Thursday, December 15, 2011

Hands-On Approach

I was standing at the counter of Native Foods, waiting for my salad to be delivered, minding my own business. I feel something brush my posterior region. It's quick, but thorough. I turn, thinking that I was assaulted by a low-hanging purse of a passerby. I see a family walking away, but the mother (with her purse) is on the far side of the group. The member closest to me a twelve year-old boy, resolutely looking every direction but at me. His hand was still open and pointed towards me like it was the Millenium Falcon struggling to free itself from the tractor beam of my butt.

Why do these things happen? Is it because it's there, and through no fault of mine, "asking for it?"

By the way, remind me to never use the Death Star analogy again.

Thursday, November 3, 2011

Do You Have a Permit for That?

Dear Building Inspector,

Do you not understand that I can see you when you look me up and down? We were talking and making eye contact right before. Remember?

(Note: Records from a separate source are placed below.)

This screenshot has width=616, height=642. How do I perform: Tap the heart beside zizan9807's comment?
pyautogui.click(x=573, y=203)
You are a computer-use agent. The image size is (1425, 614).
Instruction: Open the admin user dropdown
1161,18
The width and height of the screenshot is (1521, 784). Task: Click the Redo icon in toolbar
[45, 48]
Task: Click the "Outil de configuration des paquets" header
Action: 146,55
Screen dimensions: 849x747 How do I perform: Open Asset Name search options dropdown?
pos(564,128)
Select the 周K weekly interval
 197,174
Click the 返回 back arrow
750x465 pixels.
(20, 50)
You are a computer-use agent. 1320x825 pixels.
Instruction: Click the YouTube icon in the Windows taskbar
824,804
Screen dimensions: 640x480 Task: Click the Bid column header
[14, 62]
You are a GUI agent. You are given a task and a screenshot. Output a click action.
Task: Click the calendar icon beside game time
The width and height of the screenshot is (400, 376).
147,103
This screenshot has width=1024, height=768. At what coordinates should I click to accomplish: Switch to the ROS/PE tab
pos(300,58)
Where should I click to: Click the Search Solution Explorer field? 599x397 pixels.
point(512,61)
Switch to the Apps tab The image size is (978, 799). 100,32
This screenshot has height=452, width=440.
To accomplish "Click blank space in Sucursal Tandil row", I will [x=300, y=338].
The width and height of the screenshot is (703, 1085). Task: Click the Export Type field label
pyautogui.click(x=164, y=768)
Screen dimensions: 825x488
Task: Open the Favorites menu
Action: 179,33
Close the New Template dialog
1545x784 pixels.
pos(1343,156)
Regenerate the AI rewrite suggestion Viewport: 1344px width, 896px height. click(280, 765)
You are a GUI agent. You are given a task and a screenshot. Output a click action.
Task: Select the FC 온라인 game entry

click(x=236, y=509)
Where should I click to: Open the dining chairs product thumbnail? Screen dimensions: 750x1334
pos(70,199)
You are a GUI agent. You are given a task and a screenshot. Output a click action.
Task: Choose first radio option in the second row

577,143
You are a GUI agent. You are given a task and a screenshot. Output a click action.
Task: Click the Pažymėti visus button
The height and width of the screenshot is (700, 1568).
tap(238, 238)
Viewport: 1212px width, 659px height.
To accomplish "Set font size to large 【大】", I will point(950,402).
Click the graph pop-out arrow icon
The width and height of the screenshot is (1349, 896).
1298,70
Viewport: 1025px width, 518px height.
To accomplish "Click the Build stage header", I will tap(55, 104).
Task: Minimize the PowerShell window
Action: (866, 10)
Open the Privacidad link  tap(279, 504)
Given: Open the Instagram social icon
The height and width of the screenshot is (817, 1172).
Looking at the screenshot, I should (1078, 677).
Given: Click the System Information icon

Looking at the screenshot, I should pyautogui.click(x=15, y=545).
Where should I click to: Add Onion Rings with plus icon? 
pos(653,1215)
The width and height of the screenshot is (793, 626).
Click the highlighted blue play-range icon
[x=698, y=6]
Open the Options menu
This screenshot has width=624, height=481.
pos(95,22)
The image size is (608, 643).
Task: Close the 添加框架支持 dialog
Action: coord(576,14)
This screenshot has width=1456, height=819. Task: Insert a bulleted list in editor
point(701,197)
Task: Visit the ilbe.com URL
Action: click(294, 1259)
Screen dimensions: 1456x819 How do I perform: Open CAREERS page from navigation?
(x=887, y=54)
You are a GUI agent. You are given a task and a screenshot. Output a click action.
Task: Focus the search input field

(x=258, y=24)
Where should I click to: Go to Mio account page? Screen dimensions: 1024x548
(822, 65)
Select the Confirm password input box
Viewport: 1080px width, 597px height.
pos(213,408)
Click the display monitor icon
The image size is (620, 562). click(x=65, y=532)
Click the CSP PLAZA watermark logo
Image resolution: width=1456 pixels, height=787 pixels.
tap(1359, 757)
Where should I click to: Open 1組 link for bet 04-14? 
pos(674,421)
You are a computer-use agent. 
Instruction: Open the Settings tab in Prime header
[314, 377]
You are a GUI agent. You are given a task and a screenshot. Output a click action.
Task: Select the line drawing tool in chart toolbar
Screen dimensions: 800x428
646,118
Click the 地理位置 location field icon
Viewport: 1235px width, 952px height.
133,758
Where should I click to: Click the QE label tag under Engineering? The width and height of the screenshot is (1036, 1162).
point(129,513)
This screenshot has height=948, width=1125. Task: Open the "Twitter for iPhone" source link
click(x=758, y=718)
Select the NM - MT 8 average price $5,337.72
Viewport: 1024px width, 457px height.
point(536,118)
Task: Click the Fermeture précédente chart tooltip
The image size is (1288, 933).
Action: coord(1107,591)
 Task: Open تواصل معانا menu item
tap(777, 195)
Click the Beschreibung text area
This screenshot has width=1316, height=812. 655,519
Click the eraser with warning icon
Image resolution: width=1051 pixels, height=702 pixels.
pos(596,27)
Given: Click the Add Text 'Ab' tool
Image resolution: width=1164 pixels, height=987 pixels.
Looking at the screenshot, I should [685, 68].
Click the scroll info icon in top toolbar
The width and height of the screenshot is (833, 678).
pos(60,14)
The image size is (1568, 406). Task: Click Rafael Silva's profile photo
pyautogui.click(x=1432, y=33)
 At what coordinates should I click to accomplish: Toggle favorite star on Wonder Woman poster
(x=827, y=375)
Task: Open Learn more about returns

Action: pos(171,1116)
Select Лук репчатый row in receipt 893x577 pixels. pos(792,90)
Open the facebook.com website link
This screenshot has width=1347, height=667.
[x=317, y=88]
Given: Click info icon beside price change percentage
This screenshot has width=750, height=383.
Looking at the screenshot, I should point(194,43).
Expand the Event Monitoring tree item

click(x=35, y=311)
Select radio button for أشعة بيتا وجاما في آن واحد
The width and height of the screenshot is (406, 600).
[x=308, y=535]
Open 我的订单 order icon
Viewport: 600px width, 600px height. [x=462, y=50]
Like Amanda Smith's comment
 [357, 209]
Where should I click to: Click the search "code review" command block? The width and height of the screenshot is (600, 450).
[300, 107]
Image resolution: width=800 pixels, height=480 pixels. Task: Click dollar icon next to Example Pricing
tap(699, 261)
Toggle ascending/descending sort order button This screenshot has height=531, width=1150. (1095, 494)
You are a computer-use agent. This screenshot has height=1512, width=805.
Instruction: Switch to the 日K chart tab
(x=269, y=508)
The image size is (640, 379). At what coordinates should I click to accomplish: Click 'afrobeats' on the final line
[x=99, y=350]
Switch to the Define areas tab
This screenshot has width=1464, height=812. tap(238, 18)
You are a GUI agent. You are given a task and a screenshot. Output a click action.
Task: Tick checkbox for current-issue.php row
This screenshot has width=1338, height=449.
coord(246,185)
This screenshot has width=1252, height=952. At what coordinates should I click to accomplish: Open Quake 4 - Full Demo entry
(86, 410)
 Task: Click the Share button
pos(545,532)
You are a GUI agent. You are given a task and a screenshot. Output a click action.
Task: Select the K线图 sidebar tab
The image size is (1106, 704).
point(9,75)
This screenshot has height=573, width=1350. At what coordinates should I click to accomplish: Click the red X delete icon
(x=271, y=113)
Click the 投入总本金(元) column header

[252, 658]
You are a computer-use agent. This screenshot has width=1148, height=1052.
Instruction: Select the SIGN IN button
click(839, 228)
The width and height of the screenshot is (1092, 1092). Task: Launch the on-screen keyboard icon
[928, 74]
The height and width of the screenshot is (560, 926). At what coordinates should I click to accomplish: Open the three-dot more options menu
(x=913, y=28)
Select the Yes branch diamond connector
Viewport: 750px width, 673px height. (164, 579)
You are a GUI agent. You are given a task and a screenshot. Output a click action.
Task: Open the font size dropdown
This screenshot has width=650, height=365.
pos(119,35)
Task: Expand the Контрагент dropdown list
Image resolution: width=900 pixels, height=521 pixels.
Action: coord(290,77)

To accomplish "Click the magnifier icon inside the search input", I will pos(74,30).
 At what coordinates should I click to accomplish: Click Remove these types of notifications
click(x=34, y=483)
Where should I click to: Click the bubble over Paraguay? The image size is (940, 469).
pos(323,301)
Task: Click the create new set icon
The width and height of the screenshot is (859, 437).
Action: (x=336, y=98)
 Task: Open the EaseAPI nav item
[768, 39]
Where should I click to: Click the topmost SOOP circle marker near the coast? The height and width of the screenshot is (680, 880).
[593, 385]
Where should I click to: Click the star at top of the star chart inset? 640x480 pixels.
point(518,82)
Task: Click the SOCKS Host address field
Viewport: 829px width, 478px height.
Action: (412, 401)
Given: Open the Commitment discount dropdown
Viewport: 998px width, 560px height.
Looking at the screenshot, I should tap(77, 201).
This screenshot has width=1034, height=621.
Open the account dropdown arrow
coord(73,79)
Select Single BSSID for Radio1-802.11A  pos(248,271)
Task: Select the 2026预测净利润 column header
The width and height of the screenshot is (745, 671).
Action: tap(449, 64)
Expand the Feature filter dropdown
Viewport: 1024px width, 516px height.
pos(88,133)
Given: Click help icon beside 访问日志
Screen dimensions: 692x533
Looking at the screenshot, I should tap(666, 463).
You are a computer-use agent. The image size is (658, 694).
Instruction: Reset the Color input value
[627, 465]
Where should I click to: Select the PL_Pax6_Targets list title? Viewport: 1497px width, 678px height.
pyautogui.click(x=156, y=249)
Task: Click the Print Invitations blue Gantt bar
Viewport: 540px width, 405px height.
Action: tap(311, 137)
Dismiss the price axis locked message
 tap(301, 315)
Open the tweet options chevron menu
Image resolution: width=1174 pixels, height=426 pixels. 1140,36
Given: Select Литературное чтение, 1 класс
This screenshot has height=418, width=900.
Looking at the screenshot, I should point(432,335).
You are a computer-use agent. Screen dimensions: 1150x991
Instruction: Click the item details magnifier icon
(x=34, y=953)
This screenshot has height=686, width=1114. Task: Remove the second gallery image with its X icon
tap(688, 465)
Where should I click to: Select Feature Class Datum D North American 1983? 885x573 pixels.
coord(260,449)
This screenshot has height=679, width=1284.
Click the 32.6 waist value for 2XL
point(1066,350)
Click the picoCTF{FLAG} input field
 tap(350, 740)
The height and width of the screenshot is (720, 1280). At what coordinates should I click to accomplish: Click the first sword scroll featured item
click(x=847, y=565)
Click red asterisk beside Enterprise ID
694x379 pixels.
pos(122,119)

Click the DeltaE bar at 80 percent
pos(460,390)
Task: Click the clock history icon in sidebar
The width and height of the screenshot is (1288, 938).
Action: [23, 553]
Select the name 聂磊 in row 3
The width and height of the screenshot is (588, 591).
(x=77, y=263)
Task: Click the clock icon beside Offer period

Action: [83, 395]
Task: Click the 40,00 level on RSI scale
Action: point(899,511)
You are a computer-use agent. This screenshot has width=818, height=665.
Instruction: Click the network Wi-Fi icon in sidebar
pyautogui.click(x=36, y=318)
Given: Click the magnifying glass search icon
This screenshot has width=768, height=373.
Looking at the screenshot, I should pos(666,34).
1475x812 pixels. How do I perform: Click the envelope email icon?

Pretty sure buildings are the only thing you're paid to inspect.

Sincerely,
Danie

Monday, August 29, 2011

Right Up Your Alley

I hate bowling. Bowling shoes should be enough reason for me to love the sport, but I hate bowling balls with a fiery passion. The ones that fit my fingers are intended for incredibly small children, and the ones that are heavy enough inevitably wind up being hurled backwards toward my lane-mates. True story. Sorry, Carla.

So when I was told earlier this year that my good friend's going-away party was being held at a bowling alley, I balked. I promised myself I wouldn't bowl. Of course, I was badgered into it by the lovely and talented Trisha.

Between my pathetic attempts at hitting at least one pin and avoiding maiming any of my friends, I chose to lean against the counter to talk with the rest of the group. Due to the loudness of the bowling alley, this required a little bit of bending in order to be on their level to hear them.

Midway through one particular conversation, my Spidey senses tingled. I turned and saw a man one lane over leaning back in his chair, hands laced behind his head. His gaze was roughly at butt-height.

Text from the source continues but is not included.